Only an instance of the List class needs to know about CDBox's
compostion. So again CDBox is an embedded class of the List class. CDBox
doesn't care nor need to know anything about List. Conversely, List does
not need to know which CDBox is next, it only tracks the head, tail and
maybe its own size. The member function add(..) can only push_back a new
CDBox allocation. Unload() deallocates all. As is, you can't copy this
List.
You can't create a container with responsabilities not clearly defined
between the element's responsibility and the container's responsability.

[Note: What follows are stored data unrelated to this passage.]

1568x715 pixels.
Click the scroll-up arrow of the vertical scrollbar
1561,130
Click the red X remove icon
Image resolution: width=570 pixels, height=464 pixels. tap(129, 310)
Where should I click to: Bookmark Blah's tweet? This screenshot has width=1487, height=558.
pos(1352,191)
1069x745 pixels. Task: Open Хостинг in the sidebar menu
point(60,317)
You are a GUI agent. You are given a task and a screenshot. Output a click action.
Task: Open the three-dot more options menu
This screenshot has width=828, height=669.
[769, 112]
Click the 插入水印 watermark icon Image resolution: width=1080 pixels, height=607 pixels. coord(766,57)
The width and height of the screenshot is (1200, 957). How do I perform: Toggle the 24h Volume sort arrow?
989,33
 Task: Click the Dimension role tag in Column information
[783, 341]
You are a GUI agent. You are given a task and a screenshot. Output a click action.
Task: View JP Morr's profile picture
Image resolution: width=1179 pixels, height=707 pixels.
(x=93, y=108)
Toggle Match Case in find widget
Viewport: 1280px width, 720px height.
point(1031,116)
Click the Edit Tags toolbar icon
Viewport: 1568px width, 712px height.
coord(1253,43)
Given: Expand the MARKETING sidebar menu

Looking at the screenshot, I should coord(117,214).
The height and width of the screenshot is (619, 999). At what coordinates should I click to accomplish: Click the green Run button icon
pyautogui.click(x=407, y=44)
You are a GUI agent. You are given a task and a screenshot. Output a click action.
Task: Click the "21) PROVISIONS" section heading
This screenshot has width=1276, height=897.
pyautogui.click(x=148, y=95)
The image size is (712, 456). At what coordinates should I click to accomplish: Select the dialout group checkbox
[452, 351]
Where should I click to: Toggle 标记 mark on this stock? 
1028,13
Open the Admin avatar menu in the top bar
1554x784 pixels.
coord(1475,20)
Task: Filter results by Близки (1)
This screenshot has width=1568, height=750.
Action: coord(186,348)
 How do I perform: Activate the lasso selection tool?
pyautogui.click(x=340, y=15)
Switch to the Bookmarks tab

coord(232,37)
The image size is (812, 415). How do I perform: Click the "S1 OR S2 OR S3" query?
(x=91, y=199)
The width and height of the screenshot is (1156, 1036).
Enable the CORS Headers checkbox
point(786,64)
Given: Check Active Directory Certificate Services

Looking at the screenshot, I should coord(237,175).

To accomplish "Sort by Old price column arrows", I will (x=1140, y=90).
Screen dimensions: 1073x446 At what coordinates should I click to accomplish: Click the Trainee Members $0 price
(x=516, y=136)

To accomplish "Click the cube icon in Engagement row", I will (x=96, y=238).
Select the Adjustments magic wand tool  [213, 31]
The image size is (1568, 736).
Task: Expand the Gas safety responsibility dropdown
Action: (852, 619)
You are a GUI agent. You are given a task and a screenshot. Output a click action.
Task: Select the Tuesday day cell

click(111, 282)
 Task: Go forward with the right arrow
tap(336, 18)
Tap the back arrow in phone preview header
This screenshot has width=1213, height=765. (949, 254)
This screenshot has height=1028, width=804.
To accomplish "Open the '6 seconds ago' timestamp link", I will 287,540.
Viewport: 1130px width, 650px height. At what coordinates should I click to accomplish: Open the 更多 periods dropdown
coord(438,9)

Every time you add a new feature, you have to carefully breakpoint
through the code to observe that all those pointers get set
appropriately. The more pointers you provide, the higher the cost when
adding features.
#include <iostream>
class List
{
struct CDBox
{
const int number;
CDBox *next;
CDBox(int i, CDBox *p) : number(i), next(p) { }
CDBox(const CDBox& copy); // disabled
~CDBox() { }
} *head, *tail;
int size;
public:
List() : head(0), tail(0), size(0) { }
List(const List& copy); // disabled for now
~List() { }
/* member functions */
void add(const int& n)
{
std::cout << "add(" << n << ")\n";
if(tail != 0)
{
CDBox* box = new CDBox(n, 0);
tail->next = box;
tail = box;
}
else
{
tail = head = new CDBox(n, 0);
}
++size;
}
void unload()
{
std::cout << "\nunload()\n";
if(tail != 0)
{
CDBox* box = head;
do
{
CDBox* temp = box;
box = temp->next;
delete temp;
--size;
} while(box != 0); // or while(size > 0);
head = tail = 0;
}
}
void display() const
{
std::cout << "\n_______________________\t";
std::cout << "display() list: # of elements: " << size << "\n";
std::cout << "head: " << head << "\n";
std::cout << "tail: " << tail << "\n";
if(size > 0)
{
CDBox* temp = head;
do
{
std::cout << "element:" << temp << "\t";
std::cout << "number = " << temp->number;
std::cout << ", next = " << temp->next << "\n";
temp = temp->next;
} while(temp != 0);
}
else
{
std::cout << "List is empty\n";
}
std::cout << "_______________________\n";
}
}; // List
int main()
{
List list;
list.add(0);
list.add(1);
list.add(2);
list.display();
list.unload();
list.display();
return 0;
}
/*
add(0)
add(1)
add(2)
_______________________ display() list: # of elements: 3
head: 007E0700
tail: 007E0D50
element:007E0700 n = 0, next = 007E0E60
element:007E0E60 n = 1, next = 007E0D50
element:007E0D50 n = 2, next = 00000000
_______________________
unload()
_______________________ display() list: # of elements: 0
head: 00000000
tail: 00000000
List is empty
_______________________
*/
Not a trivial task, and i'm sure that if you look hard enough, you'll
find a bug or two.
Probably a worthwhile suggestion considering all the work involved is to
template the List class so that it can store *any* type of element.
class CDBox
{
...
};
template< class Node >
class List
{
Node* head;
Node* tail;
int size;
public:
List() : head(0), tail(0), size(0) { }
~List() { }
/*member functions*/
void add(const Node& node)
{
...
}
void unload()
{
...
}
};
int main()
{
List< CDBox > cd_list;
cd_list.add(CDBox(...));
cd_list.unload();
List< double > d_list;
d_list.add(1.0);
d_list.unload();
return 0;
}